ABB has launched an initiative to encourage the specification of higher-efficiency large motors by guaranteeing to refund operating costs if the machines do not meet promised efficiency criteria. The Top Industrial Efficiency (Tie) scheme is an attempt by the motor-maker to overcome the tendency to specify the lowest-cost machine that meets an application’s specifications. This is a particular problem with motors that are specified by OEMs (original equipment manufacturers) who will not have to pay the motor’s running costs and therefore specify the lowest-cost option rather than the most efficient.

ABB wants OEMs to offer their customers a choice between the highest-efficiency options and the lowest-cost motors that will meet their specifications. It says that the Tie option will offer the same performance, ease of use and reliability as the lower-cost alternatives.

Inevitably, motors that meet the Tie criteria will be more expensive because they need more copper, use higher quality electrical steels, and require new tools to produce optimised stator geometries.

One problem in promoting high-efficiency large motors is that the mandatory MEPS (minimum efficiency performance standards) schemes for smaller motors do not applyto large multi-megawatt machines. ABB reckons that if the IE energy efficiency rating scheme was applied to its large machines, it could achieve the equivalent of IE7 (even though this level of efficiency is not yet defined for machines of any size, with IE4 being the highest agreed specification for smaller motors).

David Bjerhag, global manager of ABB’s large motors and generators business, cites the example of a 20MW motor which, based on a 0.2% improvement in efficiency, could save $800,000 in energy costs and 3,000 tones of CO2 emissions over the course of a 20-year operating lifetime. Such a machine would achieve an average payback time of just 0.5-3 years, he says.

At its Large Motors and Generators factory in Sweden, ABB has built a motor with an efficiency of 99.05% (equivalent to IE7) – compared to a typical value of 98.3% for large motors. Bjerhag says that if ABB’s existing customers opted for motors of this efficiency, they would save 1.6TWh of electricity over the motors’ operating lives, and cut CO2 emissions by 827,000 tonnes every year. This is equivalent to 6% of Sweden’s total annual CO2 emissions from electricity generation.

ABB says that its aim with the Tie option is to offer users a cost-effective option with significant energy and economic savings, helping to incentivise the transition to more sustainable use of energy. It expects that legislation will eventually follow, mandating higher levels of efficiency for large motors, as well as smaller machines. ABB hopes that the new option will raise awareness and fast-track the introduction of these official standards.

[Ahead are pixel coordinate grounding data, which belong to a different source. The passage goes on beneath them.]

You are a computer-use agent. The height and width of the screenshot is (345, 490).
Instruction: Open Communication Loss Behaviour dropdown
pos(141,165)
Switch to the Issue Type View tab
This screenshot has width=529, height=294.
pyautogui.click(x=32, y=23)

ABB is offering the Tie option for its large motors and generators

The Tie option is currently available for four- and six-pole synchronous motors and generators. ABB is hoping that the option will help to raise the efficiencies not just of motors, but also of generators and other equipment such as transformers, compressors, pumps and drive systems.

ABB’s commitment under the Tie scheme is to guarantee the supply of “the most efficient product/system that we currently can offer without affecting the reliability, or increasing the complexity” of the system. Should it fail to substantiate compliance with the Tie option, it says it will repay the user’s energy and CO2 costs during the first 100,000 hours of operation, “in no case exceeding the additional price paid for the purchaser for the Tie option”.

“Once you have the option, I’m certain people will choose it,” says Bjerhag.

ABB is hoping to persuade other suppliers of large machines to offer similar schemes. It points out that large motors are responsible for 10.4% of global electricity consumption.